There is a cafe in the second floor.
Leading in, there is a sheet music stand with comments.
Inside, there are no windows out.
Two primary colors, white and black

The bar is on the left, four seats.
Straight ahead are three cubicles which may sit four total. These themselves are also black. When you sit down on your stool without a back, in effect it is your own dark room. The only way forward is a square, about 1.5x the size of a diner mug, cut out from this wall. Just on the other side of this cutout, there is a black sliding curtain – it immediately registers as reasonable that the barista may control and deliver service here.
The menu is hand written on a 4×6 note stock, there is one copy in this room and I assume every other room. The menu is readable – relying overly on a tiny pendant light with a deep narrow shade. This beam is a concentrated cone, leaning on the wall itself.

Along the rooms perimeter, there are also dim lights not covered. These add enough context to see larger boundaries. 4000 kelvin, warm, yet this is my white point and balance. LEDs, no more than 3 inches in total size. 18 of them.
Floating from this space to one of the bar seats; we have 2 additional lights above the counter. Warmer, 25%? 3000 kelvin range. Their shades are black, a metal alloy of sorts, and different shapes. The size of shade prevents any direct line of eye contact with the barista, who is facing me when at the brewing station.

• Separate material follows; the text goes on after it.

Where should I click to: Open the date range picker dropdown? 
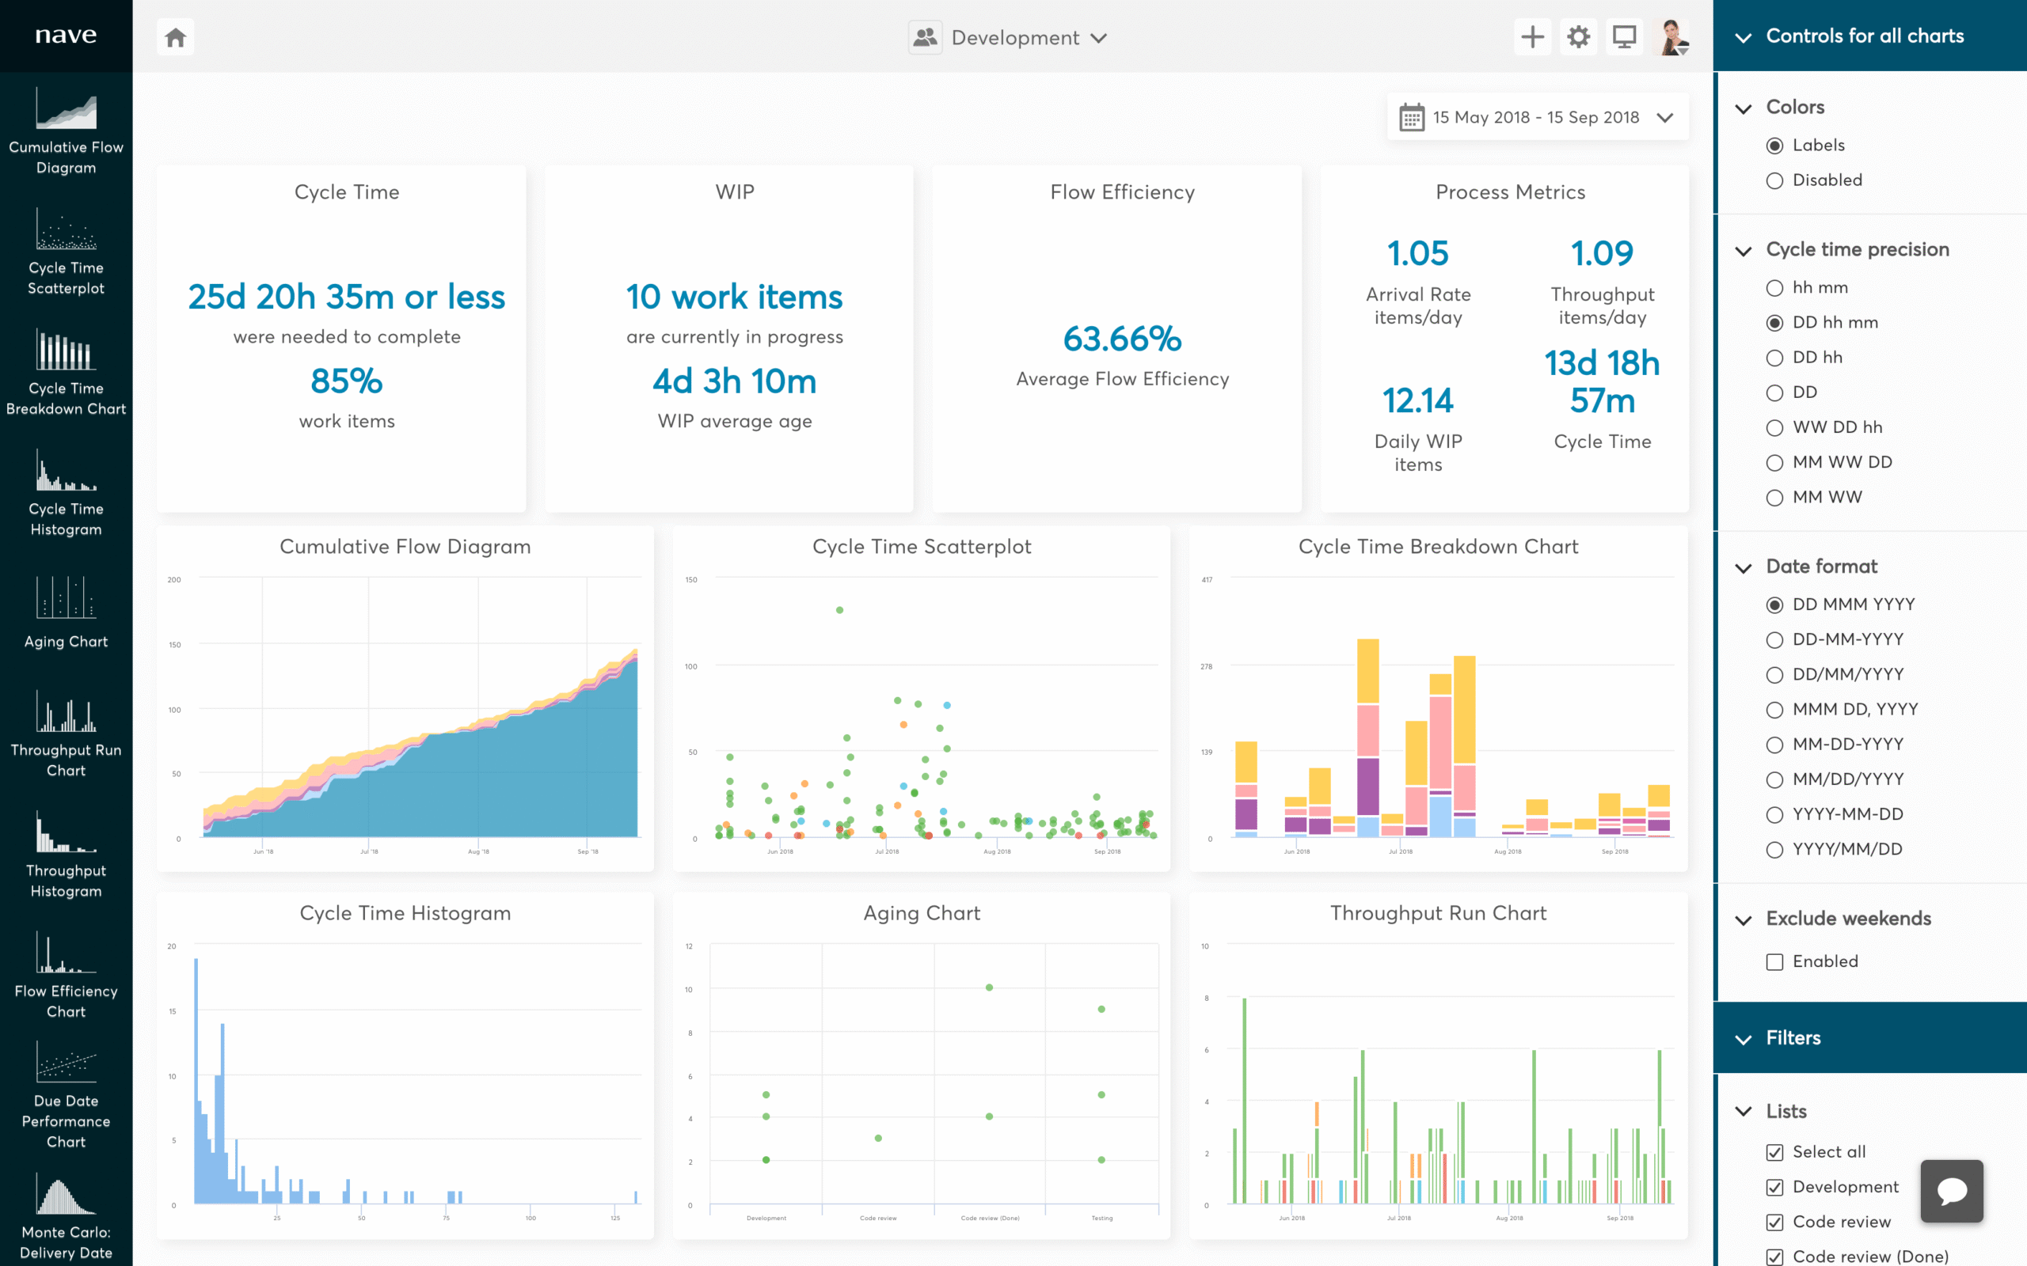coord(1537,118)
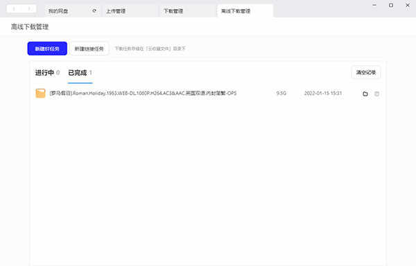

He heats water with 3 kettles. They are unique sizes. 2 of which are goosenecks.
Sometimes there’s a manual read thermometer put into a brass one.
None of the water appears that hot,
I never hear a boil, nor can visually observe a vapor.
There’s a v60 including a stand, he uses it only to rest a cloth filter and wand after loading beans.
The cloth filter, he cleans after each use.
Washed with water, dried by squeezing the water with his hand.
There are only two cloth filters identified.
The Ethiopian on the list?
My first thought – similar to pilot gas station drip.
Leaning into acid, yet within bounds.
Medium to dark roast.
I look up at the coffee station,
There are 8 jars of beans,
Maybe 5lbs in total,
All look the same darkness.
The grinder?
It looks like a Zerno Z1, from 1990.
He doesn’t clear the grinder between beans, and on top there is a hopper large enough for a pound.
There is no grind size adjustment between Ethipoia and China.
The grinder is loaded only with the next order, at the time necessary.
Eventually, the bloom.
I glance at my watch, it’s about 60 seconds.
In that time, he washes one (1) dish.
The brew is into a hammered saucepan with a handle
With one hand, the second brass kettle
The other hand, a Hario Nel
And underneath, well, he collects his syrup.
This Nel, I observe as really letting the beans expand as they wish.
He appears to perform and adjust by his own senses, intuition.
The pour from the kettle reaches an occasional beaded drip into the center of the coffee bed.
He himself –
A mullet about the length of merzbow.
A black button down layered underneath a baggy brown cardigan.
In all, his own actions, words never exceed more than a few decibles.
ASMR
The serving ware –
Various pottery, if a genre I’d claim that of a squished aluminum can you’d hold.
And also some opposite of more delicate porcelain.
There seems to be no rhyme or reason for which vessel the brew comes in. 100cc came in the larger pottery, while 120cc a white tea cup that belongs in a British movie.
I look to the left –
There’s a cabinet in the corner where the larger collection is on display. Only wine glasses may perhaps be pairs.
The China tastes the same as Ethiopia.